→ **Given task 1**:
Using the market commentary, decide whether each statement agrees with the text: (a) the writer sees the sell-off as a time to unload positions; (b) there was virtually no traffic around Ocean City, Maryland, on the drive down; (c) the writer stopped checking stock quotes during the vacation. Answer yes or no for each, and quote the deciding words of the text.

→ **Source extract**:
--- begin ---
Nilus Mattive | Tuesday, August 9, 2011 at 7:30 am

Nilus Mattive

I spent last week on a family vacation to the Outer Banks of North Carolina … and based on all that happened in the markets, maybe it was the very best time to be away from my desk!

Make no mistake, I was still glued to stock quotes zipping across my smartphone … I did fire up my laptop to read financial articles far more often than I’d like to admit … and as I packed my bag Friday evening, the implications of S&P’s credit downgrade — rather than the long drive home — were definitely at the top of mind.

Yet being on a remote chain of sandbars out in the Atlantic provided some great perspective on the events, especially since I was able to think about them while spending quality time with my family.

As I’ll explain in a moment, I do not view this major sell-off as a time to unload positions. Instead, I’m viewing it as an opportunity to continue putting money to work.

But First, Some Economic Antidotes from the “OBX” …

While the bookend events of the debt ceiling debacle and S&P’s downgrade have clearly rattled global investors, I think the most important factor behind the market’s recent swoon is all the mounting evidence that we are now entering a double-dip recession — the first in nearly three decades.

Everyone here at Weiss has been warning of just such an outcome for quite some time now … so this shouldn’t come as a surprise to you.

But clearly plenty of other folks are shocked by the news, especially since even mainstream papers like The New York Times are now running headlines like “Time to Say It: Double Dip May Be Happening” and “Second Recession in U.S. Could Be Worse Than First.”

I have to say that what I witnessed on my recent vacation definitely echoes the hard data we’ve been receiving lately — things like weak manufacturing gains, slumping real estate figures, and still-elevated unemployment numbers.

For starters, the drive down was far smoother than I would have expected on a Saturday morning during a prime summer week. There was virtually no traffic around Ocean City, Maryland. No jams on the Chesapeake Bay Bridge. And empty asphalt all the way past Virginia Beach.
--- end ---
→ **Saved entries**:
--- begin ---
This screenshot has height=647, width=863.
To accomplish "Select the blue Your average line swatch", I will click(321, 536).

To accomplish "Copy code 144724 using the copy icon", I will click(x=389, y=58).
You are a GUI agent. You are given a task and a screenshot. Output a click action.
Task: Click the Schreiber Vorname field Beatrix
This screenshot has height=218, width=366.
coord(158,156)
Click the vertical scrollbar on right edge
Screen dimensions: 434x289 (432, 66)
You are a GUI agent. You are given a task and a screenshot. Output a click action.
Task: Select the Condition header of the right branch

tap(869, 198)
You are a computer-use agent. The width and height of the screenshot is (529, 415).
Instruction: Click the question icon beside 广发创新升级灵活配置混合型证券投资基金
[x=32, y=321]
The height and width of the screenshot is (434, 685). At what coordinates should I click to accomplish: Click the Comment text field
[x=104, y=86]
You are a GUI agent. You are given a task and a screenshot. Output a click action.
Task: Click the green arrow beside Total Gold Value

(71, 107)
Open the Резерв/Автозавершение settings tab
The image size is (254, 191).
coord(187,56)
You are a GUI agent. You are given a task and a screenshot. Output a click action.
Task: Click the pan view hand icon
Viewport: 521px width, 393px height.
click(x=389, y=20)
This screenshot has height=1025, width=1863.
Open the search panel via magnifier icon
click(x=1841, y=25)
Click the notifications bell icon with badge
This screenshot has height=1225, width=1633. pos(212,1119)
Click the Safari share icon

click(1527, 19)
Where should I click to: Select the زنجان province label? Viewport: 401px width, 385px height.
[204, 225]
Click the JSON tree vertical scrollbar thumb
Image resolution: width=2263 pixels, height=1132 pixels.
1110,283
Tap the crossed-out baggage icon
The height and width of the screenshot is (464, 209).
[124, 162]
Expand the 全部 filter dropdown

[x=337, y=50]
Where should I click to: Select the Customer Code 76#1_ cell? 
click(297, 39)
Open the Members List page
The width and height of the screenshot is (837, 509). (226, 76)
--- end ---
→ **Given task 2**:
Copy out word for word the part of the rows that opens with the line containing "The height and width of the screenshot is (434, 685)." and closes with the line containing "click(1527, 19)", with both of those lines included.

→ **Full output 1**:
(a) No: "I do not view this major sell-off as a time to unload positions."
(b) Yes: "There was virtually no traffic around Ocean City, Maryland."
(c) No: "I was still glued to stock quotes zipping across my smartphone"

→ **Full output 2**:
The height and width of the screenshot is (434, 685). At what coordinates should I click to accomplish: Click the Comment text field
[x=104, y=86]
You are a GUI agent. You are given a task and a screenshot. Output a click action.
Task: Click the green arrow beside Total Gold Value

(71, 107)
Open the Резерв/Автозавершение settings tab
The image size is (254, 191).
coord(187,56)
You are a GUI agent. You are given a task and a screenshot. Output a click action.
Task: Click the pan view hand icon
Viewport: 521px width, 393px height.
click(x=389, y=20)
This screenshot has height=1025, width=1863.
Open the search panel via magnifier icon
click(x=1841, y=25)
Click the notifications bell icon with badge
This screenshot has height=1225, width=1633. pos(212,1119)
Click the Safari share icon

click(1527, 19)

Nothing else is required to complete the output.